EXCERPT TO READ:
TECHNICAL FIELDThe present invention relates to a diffraction grating for generating radially polarized laser radiation within a laser resonator, to a corresponding laser resonator comprising such a diffraction grating, and to related methods.
BACKGROUNDA diffraction grating of this type is disclosed in the article “Optical Elements Of A Laser Cavity For The Production Of A Beam With Axially Symmetric Polarization” by Goncharskii et al., Optics and Spectroscopy Vol. 89, No. 1, 2000, pages 146-149.
This article discloses a diffraction grating for generating radially polarized laser radiation. The diffraction grating comprises a star-shaped grating structure. The grating lines start at a common center and extend in a radial outer direction, and the separation between two neighboring grating lines increases with increasing separation from the center with the result that radially polarized radiation can be obtained only with a large portion of linearly polarized radiation.
U.S. Pat. No. 6,680,799 B1 discloses a sub-wavelength grating for generating radially polarized radiation, having a grating period that is smaller than the wavelength of the incident laser radiation. The sub-wavelength grating is disposed on a dielectric multi-layer mirror and obtains its polarization selectivity through coupling of the undesired polarization into a waveguide mode of the multi-layers or in plasmons in the metallic substrate. The coupling bandwidth is very narrow in principle due to physical conditions, such that adjustment or production of the sub-wavelength gratings is very critical and costly requiring very narrow tolerances.
An object of the present invention is to further develop a diffraction grating of the above-mentioned type in such a manner that it is easy to produce and shows as low a sensitivity to production tolerances as possible.
SUMMARYVarious aspects of the invention feature a diffraction grating that is a periodic or quasi-periodic, concentric or spiral grating with a grating period larger than the laser wavelength. Preferably, the grating period and the grating shape are selected in such a manner that, relative to the laser wavelength, the TM reflectivity of the diffraction grating in an employed diffraction order is higher than the TE reflectivity of the diffraction grating in this diffraction order.

TASK GOAL: In the patent excerpt on diffraction gratings, how does the grating period of the invention's concentric or spiral grating compare with the laser wavelength?

PROVIDED DATA:
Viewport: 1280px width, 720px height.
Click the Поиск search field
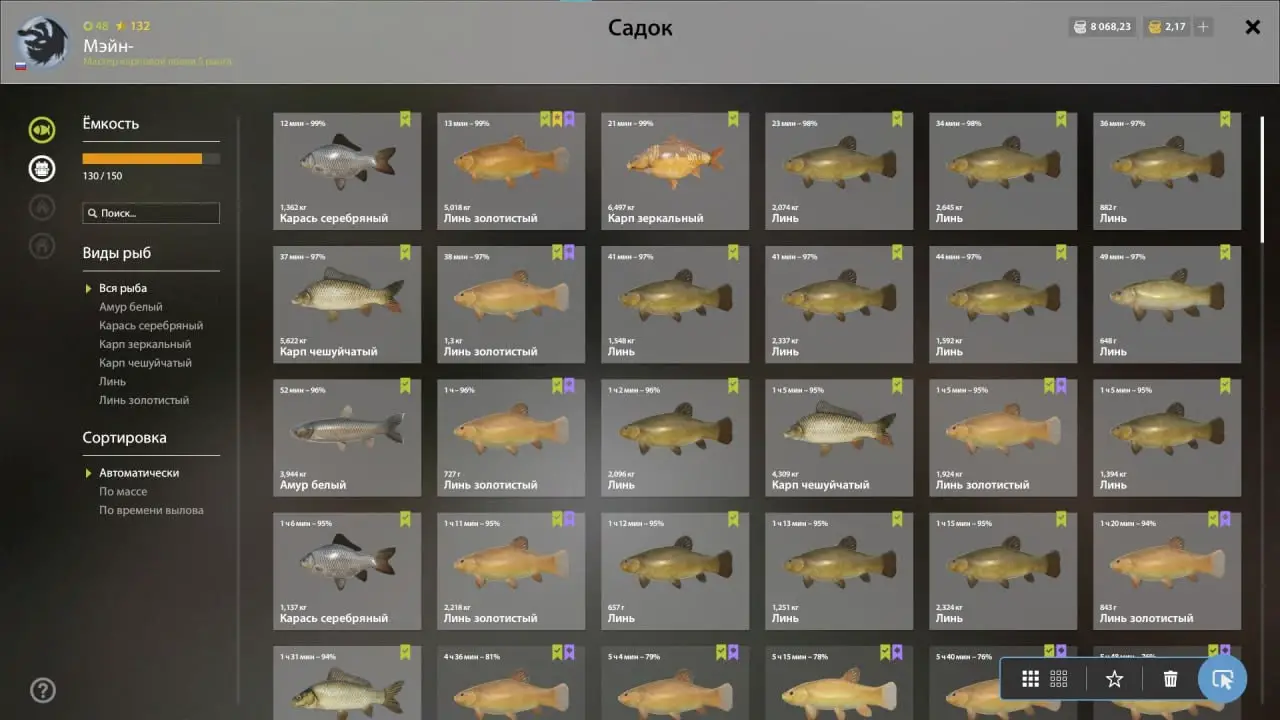point(151,213)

OUTPUT FOR THIS TASK: It is larger than the laser wavelength.